Highland Park Dark Origins. A Melancholy Review.

let’s begin

A couple of years back, before I decided that what the internet really needed was another whisky blogger throwing their tuppenceworth into the digital ether, I would have had a very quick answer to “what’s your favourite distillery?” Highland Park.

When I first got into whisky, or at least was finally able to legally buy it, Highland Park, along with Aberlour A’Bunadh, was the pour that took me from “gosh, whisky lights you up nice and quickly” to “gosh, there’s really something special here.” Something about it was different to any other malt that crossed my palate; a floral, heathery note; a softer style of peat; a unique marriage and balance of elements and flavours.

I remember first picking up the 12 year old two weeks into my Fresher’s year at University. I remember my first taste of the 18 – less than £50 a throw in those days – as a friend opened his bottle and three of us polished off half of it as we thrashed out plans for an Edinburgh Fringe show. I believed back then that, given the right vatting, Highland Park could bottle the best whisky in the world. For what it’s worth – and this is entirely subjective of course – I still do.

However, there is a caveat. And it is a big one.

Highland Park is owned by the Edrington Group, whose other properties include The Macallan. And of all the big companies owning multiple distilleries these days, Edrington are the most enthusiastic when it comes to bottling a No-Age-Statement whisky with an exciting name and an ambitious price tag. And whilst I don’t have an inherent problem with NAS, I do have a problem when they are priced more highly than the age-dated expression they replace whilst offering no justification for the hike.

What’s more, age statements from Highland Park (and Macallan for that matter) have become ever more ‘aspirational’. (That’s the diplomatic word for it.) Whilst the 12 year old Highland Park remains one of single malt’s smartest buys, the 18 now tips the scales at effectively £100 a pop. The much-loved 15 re-appeared last year, and the Whisky Exchange has it at a cool £80.

And then there’s the war band of menacing sounding Nordic bottles, who embrace Orkney’s Viking heritage by turning up uninvited, pillaging your bank account and leaving you rather confused, scared and battle-weary. Take ‘Thorfinn’ for example. There’s probably a great deal of long-aged malt involved, and it’s probably delicious, but you’ll pay £1300 to find out. I haven’t read Orkneyingasaga in a while, but I can’t help wondering whether Thorfinn’s full name was Thorfinn Wellifdalmoreareallowedtodoitsson…

All of which is a rather long preamble to Dark Origins.

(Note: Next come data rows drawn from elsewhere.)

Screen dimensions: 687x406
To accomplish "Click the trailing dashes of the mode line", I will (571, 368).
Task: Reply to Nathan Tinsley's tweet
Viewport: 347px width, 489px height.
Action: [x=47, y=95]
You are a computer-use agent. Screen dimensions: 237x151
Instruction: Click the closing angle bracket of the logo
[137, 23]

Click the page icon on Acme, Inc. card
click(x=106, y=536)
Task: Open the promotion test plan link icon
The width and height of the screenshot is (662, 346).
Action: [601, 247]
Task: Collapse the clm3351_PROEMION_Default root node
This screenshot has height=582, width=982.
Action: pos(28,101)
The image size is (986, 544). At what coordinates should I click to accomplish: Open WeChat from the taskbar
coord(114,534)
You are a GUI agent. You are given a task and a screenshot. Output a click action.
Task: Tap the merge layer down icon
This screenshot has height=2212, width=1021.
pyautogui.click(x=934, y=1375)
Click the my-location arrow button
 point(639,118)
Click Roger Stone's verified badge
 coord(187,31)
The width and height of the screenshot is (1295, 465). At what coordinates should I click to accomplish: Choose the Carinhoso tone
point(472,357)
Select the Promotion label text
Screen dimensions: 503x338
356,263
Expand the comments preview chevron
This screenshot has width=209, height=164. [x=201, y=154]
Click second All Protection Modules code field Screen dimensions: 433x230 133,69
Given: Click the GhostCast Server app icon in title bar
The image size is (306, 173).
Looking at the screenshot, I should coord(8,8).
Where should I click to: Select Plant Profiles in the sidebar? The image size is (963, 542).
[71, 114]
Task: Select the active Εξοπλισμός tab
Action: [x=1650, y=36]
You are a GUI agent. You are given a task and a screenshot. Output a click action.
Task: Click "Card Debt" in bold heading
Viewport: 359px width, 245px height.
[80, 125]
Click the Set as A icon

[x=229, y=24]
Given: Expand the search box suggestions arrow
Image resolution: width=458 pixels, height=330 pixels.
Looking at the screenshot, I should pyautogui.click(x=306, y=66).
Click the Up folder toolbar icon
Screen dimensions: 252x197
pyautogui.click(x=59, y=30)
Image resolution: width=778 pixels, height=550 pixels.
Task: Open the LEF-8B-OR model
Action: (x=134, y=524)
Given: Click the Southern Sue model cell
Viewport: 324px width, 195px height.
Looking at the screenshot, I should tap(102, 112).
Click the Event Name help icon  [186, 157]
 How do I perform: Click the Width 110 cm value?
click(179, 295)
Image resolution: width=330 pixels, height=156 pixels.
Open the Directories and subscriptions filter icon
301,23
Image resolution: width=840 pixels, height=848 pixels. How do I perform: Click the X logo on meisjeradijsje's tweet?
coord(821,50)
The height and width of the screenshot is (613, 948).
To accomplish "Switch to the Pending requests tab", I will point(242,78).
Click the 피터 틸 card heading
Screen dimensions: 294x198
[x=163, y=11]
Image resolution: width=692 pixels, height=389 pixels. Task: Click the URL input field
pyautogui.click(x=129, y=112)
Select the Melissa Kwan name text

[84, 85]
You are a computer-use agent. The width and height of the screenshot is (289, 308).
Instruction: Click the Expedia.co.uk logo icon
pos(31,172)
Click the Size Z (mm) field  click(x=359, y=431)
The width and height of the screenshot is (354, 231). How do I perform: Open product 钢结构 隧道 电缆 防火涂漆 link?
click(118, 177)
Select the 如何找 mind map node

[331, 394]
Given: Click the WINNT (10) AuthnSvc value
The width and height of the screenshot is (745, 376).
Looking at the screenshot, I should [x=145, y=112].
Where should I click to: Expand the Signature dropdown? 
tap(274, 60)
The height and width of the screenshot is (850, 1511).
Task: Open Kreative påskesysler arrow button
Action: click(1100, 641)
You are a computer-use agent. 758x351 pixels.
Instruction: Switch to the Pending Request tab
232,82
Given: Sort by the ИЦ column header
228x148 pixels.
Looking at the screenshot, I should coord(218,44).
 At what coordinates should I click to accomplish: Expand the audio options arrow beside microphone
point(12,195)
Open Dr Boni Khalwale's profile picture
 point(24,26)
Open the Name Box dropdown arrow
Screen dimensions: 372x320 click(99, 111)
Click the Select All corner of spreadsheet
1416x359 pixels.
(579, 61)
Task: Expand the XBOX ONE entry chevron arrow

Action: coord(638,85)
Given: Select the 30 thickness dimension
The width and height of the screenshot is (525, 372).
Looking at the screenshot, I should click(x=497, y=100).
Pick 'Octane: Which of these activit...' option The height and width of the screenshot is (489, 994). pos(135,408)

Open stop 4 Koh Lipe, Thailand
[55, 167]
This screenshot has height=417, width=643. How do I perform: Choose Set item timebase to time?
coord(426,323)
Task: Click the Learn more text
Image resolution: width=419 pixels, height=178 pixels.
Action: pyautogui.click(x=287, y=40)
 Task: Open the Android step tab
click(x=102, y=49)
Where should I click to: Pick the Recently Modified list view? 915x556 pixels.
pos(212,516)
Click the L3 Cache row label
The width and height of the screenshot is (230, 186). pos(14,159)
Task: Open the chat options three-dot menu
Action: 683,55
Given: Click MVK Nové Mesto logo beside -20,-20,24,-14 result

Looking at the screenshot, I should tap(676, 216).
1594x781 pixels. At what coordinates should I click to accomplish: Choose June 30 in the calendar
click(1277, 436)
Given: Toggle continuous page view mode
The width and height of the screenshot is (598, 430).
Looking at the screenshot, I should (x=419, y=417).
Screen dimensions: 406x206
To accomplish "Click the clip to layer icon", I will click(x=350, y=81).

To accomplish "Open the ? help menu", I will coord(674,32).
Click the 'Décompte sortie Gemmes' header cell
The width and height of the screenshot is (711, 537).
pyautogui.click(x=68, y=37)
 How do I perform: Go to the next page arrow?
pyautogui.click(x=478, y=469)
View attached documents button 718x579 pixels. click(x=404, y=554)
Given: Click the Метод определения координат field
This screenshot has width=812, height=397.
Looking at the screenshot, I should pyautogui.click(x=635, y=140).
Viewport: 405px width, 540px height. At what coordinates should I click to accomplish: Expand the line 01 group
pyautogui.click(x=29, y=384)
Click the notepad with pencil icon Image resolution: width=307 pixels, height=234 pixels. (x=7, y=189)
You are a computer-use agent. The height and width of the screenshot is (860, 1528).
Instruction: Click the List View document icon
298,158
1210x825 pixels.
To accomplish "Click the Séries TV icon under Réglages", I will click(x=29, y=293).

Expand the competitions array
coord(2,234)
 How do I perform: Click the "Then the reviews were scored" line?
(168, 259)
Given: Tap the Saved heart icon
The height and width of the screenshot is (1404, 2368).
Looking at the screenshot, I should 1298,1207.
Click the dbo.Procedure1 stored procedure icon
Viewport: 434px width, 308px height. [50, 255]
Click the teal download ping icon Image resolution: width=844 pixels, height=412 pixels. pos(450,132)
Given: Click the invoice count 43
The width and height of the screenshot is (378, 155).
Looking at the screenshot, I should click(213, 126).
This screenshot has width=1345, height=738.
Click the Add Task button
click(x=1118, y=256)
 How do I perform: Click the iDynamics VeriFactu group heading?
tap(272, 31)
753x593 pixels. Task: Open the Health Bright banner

Dark Origins replaced the 15 year old a few years back. It was designed to celebrate founder Magnus Eunson, who moonlighted as a smuggler (but it’s ok because he was one of the nice ones and he probably didn’t murder anyone and the establishment were all meanies anyway…) The emphasis here is on ‘Dark’; a matte black bottle conceals liquid which has been housed in ‘twice as many first fill casks as the regular Highland Park.’

The darkness concept is further embraced by concealing the age (we are assured it is in its teens, but if that’s the case why not say so?) as well as whether or not it has been chill-filtered or coloured. Back in the day Highland Park steered clear of both practices. These days I’d be a smidge more reassured if the label was a little more talkative.

In any case, the primary sticking point where most drinkers were concerned is the price. At £65 it’s twice the cost of the 12 year old, and I’m not sure I’m that desperate to celebrate Magnus Eunson. I tasted it once or twice in the middle of festivals, and stood myself a glass at a bar in Bristol once, but I hadn’t made any notes, and wasn’t in a desperate hurry to.

And then last weekend I came across it on a clearance deal at £46.

I still wasn’t sure. After pinging a photo online, a few people whose palates I trust completely were quick to be somewhat sniffy about it. I hadn’t budgeted for another bottle this month, and I was only in the supermarket because I had half an hour to kill whilst I waited for a friend, and had nothing better to do.

But most of the negativity I encountered was to do with principle, rather than taste. And I still love Highland Park, and it’s so rare to find bottles under £50. So one thing led to another, and that evening there was a sample in my glass and a new name in my notebook.

Highland Park Dark Origins – That’s quite some sherry. Dark chocolate and raisins on the one hand; slightly funky rubber, meat and struck match on the other. Possibly too heavy-handed on the sherry actually, as the distillery character feels a little squashed. There’s a trace of heather and pine in the background squealing ‘I’m still Highland Park, honest,’ but it is doing so through a mouthful of chunky Oloroso. Overall a medium aroma intensity.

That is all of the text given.